Combining Axes Preconditioners through Kronecker Approximation for Deep Learning

Part of International Conference on Representation Learning 2024 (ICLR 2024) Conference

Bibtex Paper

Authors

Venkata Sai Surya Subramanyam Duvvuri, Fnu Devvrit, Rohan Anil, Cho-Jui Hsieh, Inderjit Dhillon

Abstract

Adaptive regularization based optimization methods such as full-matrix Adagrad which use gradient second-moment information hold significant potential for fast convergence in deep neural network (DNN) training, but are memory intensive and computationally demanding for large neural nets. We develop a technique called Combining AxeS PReconditioners (CASPR), which optimizes matrix-shaped DNN parameters by finding different preconditioners for each mode/axis of the parameter and combining them using a Kronecker-sum based approximation.
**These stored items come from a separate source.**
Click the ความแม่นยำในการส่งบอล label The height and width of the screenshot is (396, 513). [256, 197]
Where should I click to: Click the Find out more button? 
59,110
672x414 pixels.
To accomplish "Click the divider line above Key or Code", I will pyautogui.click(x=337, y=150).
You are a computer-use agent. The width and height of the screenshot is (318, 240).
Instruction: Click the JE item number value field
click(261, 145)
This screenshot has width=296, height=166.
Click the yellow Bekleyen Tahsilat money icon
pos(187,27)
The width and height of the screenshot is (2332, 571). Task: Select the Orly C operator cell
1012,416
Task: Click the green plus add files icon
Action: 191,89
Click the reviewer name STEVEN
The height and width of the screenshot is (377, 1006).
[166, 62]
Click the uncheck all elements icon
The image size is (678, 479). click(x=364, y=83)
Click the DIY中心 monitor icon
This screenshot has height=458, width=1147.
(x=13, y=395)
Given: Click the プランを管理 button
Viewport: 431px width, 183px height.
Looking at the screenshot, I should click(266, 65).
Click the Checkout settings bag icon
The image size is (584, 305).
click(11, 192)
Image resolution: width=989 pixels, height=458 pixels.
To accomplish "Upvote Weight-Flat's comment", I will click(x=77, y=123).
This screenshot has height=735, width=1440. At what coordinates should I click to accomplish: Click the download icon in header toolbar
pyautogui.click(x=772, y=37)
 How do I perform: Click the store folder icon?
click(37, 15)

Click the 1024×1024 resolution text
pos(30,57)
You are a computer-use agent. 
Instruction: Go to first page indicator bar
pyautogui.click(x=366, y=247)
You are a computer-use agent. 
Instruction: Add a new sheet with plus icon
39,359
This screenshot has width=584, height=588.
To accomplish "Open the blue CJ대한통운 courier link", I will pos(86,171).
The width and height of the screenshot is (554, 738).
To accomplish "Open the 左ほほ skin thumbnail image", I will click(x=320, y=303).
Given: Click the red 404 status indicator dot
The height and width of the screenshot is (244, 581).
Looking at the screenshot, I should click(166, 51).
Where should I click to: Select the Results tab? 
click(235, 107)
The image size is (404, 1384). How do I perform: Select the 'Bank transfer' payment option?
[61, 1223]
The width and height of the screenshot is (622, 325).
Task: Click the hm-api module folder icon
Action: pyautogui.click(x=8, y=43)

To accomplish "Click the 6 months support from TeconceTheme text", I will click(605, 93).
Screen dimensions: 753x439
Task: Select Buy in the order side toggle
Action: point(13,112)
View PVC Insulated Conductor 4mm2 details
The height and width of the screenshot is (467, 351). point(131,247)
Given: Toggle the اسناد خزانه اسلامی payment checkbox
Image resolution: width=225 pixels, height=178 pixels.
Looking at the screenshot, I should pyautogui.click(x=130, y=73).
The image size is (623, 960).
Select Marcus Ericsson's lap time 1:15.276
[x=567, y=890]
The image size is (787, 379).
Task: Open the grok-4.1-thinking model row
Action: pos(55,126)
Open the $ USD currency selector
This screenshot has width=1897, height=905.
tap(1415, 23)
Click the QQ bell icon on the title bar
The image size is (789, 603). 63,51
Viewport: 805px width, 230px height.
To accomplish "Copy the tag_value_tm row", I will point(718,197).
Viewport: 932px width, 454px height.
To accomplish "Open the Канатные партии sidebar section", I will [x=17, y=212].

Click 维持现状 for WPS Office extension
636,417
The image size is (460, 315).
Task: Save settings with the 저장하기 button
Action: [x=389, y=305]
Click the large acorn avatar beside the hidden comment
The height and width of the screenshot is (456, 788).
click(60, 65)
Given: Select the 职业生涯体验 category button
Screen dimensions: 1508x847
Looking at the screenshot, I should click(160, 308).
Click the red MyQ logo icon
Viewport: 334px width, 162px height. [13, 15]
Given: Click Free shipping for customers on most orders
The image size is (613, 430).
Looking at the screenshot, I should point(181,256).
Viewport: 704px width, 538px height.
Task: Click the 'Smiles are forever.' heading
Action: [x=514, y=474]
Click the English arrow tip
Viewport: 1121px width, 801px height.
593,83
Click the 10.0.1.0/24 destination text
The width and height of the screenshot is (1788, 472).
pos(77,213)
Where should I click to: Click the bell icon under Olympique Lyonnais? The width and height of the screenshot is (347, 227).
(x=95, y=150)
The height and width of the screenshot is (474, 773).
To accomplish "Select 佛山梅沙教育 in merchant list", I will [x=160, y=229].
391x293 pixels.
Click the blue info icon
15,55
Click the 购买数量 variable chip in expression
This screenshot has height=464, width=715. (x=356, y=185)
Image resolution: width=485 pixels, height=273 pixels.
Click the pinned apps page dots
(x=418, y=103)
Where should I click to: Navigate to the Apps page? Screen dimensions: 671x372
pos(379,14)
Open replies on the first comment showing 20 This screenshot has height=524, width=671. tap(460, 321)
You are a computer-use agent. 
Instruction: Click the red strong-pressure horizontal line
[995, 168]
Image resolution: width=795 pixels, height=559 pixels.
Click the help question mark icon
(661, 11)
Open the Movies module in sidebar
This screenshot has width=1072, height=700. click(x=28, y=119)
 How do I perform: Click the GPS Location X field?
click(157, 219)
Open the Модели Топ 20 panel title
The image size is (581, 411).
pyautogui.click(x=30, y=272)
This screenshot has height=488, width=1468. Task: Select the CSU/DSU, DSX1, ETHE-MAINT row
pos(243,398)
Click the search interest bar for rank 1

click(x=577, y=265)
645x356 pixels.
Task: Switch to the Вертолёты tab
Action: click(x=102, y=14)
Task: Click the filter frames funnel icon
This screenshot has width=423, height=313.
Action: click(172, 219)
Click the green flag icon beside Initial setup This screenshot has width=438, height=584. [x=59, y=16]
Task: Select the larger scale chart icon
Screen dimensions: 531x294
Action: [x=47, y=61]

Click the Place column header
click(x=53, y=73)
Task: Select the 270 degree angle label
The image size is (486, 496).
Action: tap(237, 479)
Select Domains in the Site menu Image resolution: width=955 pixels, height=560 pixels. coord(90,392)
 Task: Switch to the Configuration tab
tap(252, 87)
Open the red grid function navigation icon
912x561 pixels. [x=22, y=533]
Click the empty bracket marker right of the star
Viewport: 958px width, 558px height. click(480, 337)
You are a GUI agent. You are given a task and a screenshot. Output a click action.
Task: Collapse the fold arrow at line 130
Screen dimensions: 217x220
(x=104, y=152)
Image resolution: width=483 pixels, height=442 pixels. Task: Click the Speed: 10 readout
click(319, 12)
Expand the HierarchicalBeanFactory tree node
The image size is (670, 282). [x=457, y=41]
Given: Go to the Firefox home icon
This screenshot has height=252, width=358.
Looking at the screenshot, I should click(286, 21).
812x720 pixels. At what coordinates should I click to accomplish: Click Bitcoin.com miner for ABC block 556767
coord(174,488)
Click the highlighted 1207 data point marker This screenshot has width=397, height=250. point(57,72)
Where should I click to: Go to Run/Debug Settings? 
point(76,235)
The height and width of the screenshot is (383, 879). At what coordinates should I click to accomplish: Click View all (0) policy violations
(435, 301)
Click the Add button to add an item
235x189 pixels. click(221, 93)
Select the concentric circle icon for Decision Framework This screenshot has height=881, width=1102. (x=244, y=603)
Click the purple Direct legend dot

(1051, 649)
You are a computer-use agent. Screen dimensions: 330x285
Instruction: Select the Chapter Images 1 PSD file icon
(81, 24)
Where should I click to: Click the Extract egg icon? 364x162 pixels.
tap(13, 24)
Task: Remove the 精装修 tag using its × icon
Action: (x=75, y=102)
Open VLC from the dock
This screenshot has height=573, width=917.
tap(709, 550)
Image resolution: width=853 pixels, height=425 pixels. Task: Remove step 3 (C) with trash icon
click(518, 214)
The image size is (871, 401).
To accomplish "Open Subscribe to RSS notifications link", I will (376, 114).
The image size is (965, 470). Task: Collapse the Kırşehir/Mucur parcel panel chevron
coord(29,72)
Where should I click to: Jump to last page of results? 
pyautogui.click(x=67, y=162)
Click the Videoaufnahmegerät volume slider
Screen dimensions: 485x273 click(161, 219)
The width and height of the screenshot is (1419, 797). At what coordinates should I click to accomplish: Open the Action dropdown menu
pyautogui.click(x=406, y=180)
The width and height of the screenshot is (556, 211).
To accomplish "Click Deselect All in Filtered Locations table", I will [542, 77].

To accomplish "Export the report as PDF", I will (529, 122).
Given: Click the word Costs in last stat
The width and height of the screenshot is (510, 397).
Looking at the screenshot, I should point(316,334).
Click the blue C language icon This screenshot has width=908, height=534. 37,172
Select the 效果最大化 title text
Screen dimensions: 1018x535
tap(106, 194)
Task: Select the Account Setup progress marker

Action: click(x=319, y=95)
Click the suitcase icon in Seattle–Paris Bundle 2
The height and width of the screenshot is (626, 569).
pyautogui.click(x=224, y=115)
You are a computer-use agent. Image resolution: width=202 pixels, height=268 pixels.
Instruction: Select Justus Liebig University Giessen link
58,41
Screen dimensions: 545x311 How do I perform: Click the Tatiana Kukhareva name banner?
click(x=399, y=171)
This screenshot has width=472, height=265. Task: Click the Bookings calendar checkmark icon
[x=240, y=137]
We show tighter convergence guarantees in stochastic optimization compared to a Kronecker product based preconditioner, Shampoo, which arises as a special case of CASPR. Furthermore, our experiments demonstrates that CASPR approximates the gradient second-moment matrix in full-matrix Adagrad more accurately, and shows significant improvement in training and generalization performance compared to existing practical adaptive regularization based methods such as Shampoo and Adam in a variety of tasks including graph neural network on OGBG-molpcba, Transformer on a universal dependencies dataset and auto-regressive large language modeling on C4 dataset.